As the media environment increasingly steers consumers into thought bubbles of like-mindedness, we're attempting to do the opposite. We intend to gather together people with divergent opinions instead of driving them apart.
Caroline FLICKR

In the days since The CJN published Mira Sucharov’s most recent column, “Canada 150 and 50 years of Israel’s Occupation need Sober Reflection,” we’ve been receiving a significant amount of criticism. Online, many wonder how an opinion article arguing that “50 years of Israeli occupation… deserves sober reflection” found its way into this newspaper. Allow me to explain.

At The CJN, our two most cherished goals – to provide readers with the latest news and commentary regarding the Canadian Jewish community, Israel and the Jewish Diaspora, and to foster Jewish community-building – are very much intertwined. We take this dual mission very seriously. We strongly believe that by engaging in open, inclusive conversation about the issues that affect Canadian Jews, we are providing a gathering space for Canadian Jewry.

This aspiration puts us in a particularly unique position. As the media environment – and social media in particular – increasingly steers consumers into thought bubbles of like-mindedness, where everyone agrees with each other and no one is compelled to consider another opinion, we are attempting to do the exact opposite. We thoughtfully intend to gather together people with divergent opinions instead of driving them apart.

It’s not an easy task. Sometimes, the opinions we publish can produce visceral reactions, and clearly that was the case this week. To some of our readers, invoking the term “occupation” was deeply offensive, triggering very real concerns about Israel’s security, highlighting the moral and intellectual bias the Jewish state faces, and questioning the ultimate viability of a Jewish homeland.

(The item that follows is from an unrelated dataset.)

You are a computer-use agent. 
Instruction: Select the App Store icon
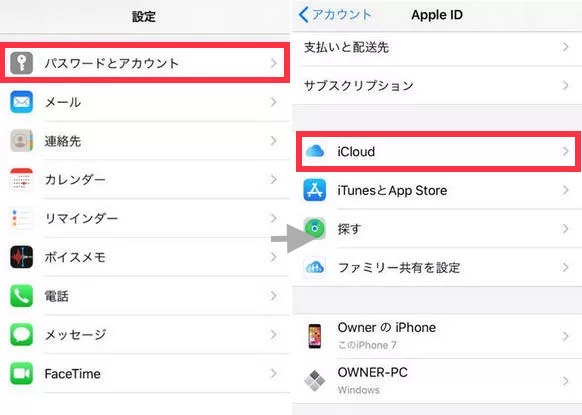[x=315, y=190]
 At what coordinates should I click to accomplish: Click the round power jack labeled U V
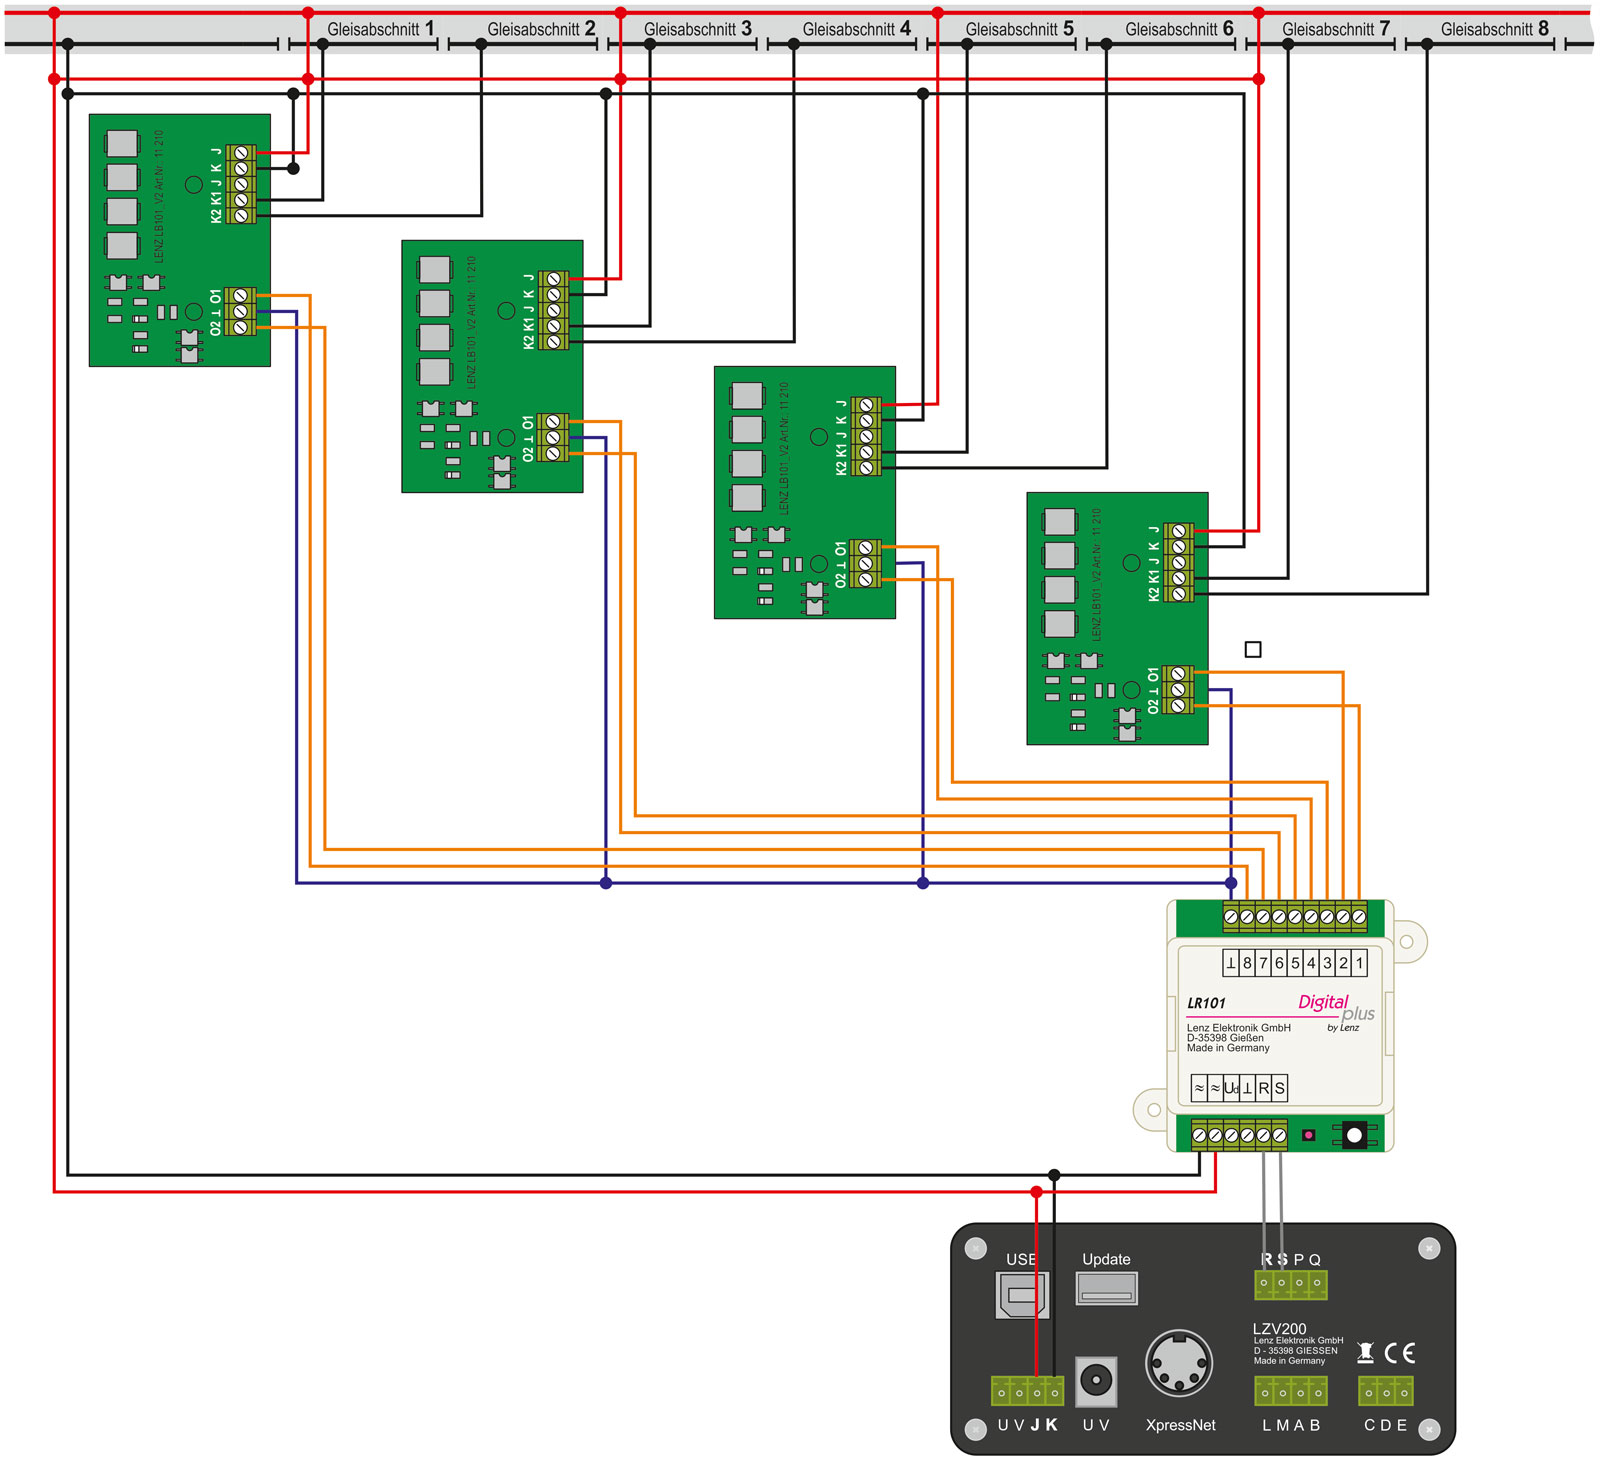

READ: TAKE PRIDE IN ISRAEL’S HARD-FOUGHT VICTORIES

For other readers, occupation is a struggle that Israel, and by extension the Jewish Diaspora, must wrestle with. It is not an exercise in anti-Zionism, let alone anti-Semitism, but a matter of articulating that the State of Israel is not perfect and should strive to be better, however difficult the task.

Our role, as we see it, is to strike a balance and invite Canadian Jews to debate and discuss our most pressing dilemmas and concerns. Certainly, you won’t agree with everything we publish –  quite the opposite. But I urge you to join us in the job of community-building. From our point of view, nothing could be more valuable.

Achdut, the Jewish ideal of togetherness, drives our work at the Canadian Jewish News. And there is no better time than the present to emphasize the value of community. After all, we are in the midst of the Omer, the section of the Jewish calendar that falls between the holidays of Passover and Shavuot when we mourn the deaths of 24,000 students of the great sage Rabbi Akiva. He famously taught us to “love thy neighbour as thyself,” but his students didn’t listen to him and perished because they did not treat each other with respect.

Jewish history is replete with examples of people who disagreed, but did so in the spirit of togetherness. Let’s keep that going. We encourage you, our dear readers, to debate and discuss what we publish. All we ask is that you do so with civility and a mind to foster achdut. You can be sure that we’ll be there to cheer you on all the way.